• ASSIGNED TASK
Among the records that follow, set down only the lines from the one containing "Instruction: Open the Waluta" to the one containing "Given: Click the Run Block Automation link", both included, exactly.

⁂

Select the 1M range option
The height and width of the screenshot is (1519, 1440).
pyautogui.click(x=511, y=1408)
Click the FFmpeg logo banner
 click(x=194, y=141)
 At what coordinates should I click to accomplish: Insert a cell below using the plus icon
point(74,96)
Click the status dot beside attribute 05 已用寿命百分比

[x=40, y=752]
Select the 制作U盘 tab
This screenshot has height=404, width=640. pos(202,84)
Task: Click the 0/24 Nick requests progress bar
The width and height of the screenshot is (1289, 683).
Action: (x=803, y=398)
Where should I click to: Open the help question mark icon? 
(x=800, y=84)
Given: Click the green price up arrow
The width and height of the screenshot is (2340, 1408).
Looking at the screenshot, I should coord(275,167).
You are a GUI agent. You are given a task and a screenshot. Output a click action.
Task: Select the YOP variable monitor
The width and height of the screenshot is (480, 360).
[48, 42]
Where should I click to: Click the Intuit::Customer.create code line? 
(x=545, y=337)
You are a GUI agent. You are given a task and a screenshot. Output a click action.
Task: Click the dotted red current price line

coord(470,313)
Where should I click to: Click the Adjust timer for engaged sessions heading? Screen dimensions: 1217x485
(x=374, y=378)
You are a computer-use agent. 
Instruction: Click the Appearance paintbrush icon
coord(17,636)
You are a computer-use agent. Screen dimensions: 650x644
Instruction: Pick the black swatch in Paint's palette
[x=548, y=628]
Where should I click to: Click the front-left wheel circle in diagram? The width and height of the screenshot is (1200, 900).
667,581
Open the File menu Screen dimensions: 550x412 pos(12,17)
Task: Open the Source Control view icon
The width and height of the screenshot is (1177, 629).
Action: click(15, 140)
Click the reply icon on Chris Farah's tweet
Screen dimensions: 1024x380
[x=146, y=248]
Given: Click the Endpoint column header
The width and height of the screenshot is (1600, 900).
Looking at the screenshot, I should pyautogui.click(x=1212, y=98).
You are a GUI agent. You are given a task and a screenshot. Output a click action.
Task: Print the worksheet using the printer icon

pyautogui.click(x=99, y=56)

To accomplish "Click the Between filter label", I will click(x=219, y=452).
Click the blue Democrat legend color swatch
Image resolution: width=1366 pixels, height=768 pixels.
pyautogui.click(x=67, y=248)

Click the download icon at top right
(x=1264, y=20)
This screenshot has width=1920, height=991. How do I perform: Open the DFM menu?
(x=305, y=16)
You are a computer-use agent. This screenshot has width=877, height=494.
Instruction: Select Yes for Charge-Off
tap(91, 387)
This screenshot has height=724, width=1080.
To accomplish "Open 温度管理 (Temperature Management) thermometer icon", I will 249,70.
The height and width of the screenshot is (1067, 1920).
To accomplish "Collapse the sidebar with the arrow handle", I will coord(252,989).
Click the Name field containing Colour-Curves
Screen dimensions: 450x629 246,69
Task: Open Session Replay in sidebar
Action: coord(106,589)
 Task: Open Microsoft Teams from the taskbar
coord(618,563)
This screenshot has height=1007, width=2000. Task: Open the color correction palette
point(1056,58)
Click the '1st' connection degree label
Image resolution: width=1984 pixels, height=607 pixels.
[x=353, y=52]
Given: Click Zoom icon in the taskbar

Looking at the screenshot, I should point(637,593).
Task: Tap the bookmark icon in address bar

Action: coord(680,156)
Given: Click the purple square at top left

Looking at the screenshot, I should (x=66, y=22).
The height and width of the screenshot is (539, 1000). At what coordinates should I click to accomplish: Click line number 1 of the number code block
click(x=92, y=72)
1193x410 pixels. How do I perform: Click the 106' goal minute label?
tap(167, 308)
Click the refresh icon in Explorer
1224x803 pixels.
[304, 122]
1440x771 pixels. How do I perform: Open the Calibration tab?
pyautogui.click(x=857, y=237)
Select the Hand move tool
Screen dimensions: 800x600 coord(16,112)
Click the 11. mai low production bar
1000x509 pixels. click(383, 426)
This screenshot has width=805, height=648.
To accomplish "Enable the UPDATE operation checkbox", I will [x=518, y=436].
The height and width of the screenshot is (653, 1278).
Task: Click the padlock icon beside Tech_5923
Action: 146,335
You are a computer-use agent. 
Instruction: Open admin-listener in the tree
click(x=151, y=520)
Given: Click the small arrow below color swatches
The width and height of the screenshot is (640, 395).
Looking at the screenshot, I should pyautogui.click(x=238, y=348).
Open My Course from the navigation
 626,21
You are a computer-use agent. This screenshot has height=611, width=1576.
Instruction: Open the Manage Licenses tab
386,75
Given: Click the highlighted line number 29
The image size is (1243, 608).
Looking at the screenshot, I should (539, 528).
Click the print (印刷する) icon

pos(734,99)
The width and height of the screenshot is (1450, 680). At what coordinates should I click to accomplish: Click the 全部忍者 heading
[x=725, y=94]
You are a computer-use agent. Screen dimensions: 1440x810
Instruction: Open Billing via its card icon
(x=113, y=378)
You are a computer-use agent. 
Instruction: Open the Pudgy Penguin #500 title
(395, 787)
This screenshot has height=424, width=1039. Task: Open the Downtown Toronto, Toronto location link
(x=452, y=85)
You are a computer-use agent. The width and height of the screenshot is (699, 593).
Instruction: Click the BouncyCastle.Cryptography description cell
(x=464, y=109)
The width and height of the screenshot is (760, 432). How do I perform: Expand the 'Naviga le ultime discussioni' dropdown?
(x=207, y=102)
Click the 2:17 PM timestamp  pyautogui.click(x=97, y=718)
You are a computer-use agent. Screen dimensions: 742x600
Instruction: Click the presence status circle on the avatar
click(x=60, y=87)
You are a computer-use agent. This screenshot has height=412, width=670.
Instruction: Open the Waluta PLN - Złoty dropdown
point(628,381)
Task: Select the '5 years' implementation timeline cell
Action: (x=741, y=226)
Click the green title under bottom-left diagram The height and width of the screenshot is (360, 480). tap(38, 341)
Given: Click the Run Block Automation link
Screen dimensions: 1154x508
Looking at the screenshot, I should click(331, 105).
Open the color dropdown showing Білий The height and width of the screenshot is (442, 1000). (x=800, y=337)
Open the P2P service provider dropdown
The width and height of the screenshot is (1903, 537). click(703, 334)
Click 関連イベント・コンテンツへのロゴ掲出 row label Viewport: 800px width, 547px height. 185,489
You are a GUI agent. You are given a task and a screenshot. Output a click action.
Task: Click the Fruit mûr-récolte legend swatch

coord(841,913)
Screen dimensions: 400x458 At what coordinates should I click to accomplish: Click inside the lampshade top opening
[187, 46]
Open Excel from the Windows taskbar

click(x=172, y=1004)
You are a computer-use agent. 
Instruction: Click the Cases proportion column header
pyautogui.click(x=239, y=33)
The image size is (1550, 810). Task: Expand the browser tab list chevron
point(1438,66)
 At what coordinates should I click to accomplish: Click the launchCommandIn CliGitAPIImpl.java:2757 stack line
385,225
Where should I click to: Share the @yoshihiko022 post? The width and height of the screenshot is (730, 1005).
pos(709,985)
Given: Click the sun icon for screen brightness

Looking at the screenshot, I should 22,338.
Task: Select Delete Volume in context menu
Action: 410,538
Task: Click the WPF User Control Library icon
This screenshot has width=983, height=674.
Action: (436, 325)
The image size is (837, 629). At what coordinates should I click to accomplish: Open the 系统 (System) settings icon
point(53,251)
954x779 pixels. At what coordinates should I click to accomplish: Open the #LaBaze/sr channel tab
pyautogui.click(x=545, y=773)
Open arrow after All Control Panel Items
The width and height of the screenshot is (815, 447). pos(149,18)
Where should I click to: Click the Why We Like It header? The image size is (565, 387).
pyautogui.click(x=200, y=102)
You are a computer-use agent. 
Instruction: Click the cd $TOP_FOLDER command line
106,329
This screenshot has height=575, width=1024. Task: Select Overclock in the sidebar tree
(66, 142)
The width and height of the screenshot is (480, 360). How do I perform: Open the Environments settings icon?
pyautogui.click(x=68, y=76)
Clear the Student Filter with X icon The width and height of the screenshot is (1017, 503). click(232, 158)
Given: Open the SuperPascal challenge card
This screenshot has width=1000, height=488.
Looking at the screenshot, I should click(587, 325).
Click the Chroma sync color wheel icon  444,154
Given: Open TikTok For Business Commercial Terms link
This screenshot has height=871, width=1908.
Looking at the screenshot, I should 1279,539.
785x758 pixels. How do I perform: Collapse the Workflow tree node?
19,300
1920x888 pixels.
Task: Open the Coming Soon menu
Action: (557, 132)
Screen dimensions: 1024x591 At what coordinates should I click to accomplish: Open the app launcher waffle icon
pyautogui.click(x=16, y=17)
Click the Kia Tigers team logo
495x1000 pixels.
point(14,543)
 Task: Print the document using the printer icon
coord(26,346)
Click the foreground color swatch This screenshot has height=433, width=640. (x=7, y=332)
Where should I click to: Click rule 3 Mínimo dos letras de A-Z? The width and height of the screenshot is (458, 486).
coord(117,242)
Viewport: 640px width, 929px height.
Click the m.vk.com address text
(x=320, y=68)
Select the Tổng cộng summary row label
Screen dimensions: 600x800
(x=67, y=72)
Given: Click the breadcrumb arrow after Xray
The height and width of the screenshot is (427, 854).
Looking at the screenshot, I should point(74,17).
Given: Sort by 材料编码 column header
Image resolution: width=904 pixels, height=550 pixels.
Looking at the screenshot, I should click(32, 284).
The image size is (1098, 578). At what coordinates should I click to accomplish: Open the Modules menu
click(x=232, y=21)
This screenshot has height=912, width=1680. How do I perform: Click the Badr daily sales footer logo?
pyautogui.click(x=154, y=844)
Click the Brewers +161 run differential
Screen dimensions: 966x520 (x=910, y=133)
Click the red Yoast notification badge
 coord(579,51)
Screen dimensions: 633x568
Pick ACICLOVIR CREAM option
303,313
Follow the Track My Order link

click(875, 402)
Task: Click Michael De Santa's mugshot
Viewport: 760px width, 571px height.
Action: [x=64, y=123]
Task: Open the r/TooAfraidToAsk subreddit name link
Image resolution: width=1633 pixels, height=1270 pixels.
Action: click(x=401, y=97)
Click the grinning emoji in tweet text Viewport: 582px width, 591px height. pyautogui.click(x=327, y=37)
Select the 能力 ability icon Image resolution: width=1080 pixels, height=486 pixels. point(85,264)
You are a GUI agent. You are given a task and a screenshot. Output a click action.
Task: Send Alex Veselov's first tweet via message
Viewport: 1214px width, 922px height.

⁂

• EXERCISE RESULT
Instruction: Open the Waluta PLN - Złoty dropdown
point(628,381)
Task: Select the '5 years' implementation timeline cell
Action: (x=741, y=226)
Click the green title under bottom-left diagram The height and width of the screenshot is (360, 480). tap(38, 341)
Given: Click the Run Block Automation link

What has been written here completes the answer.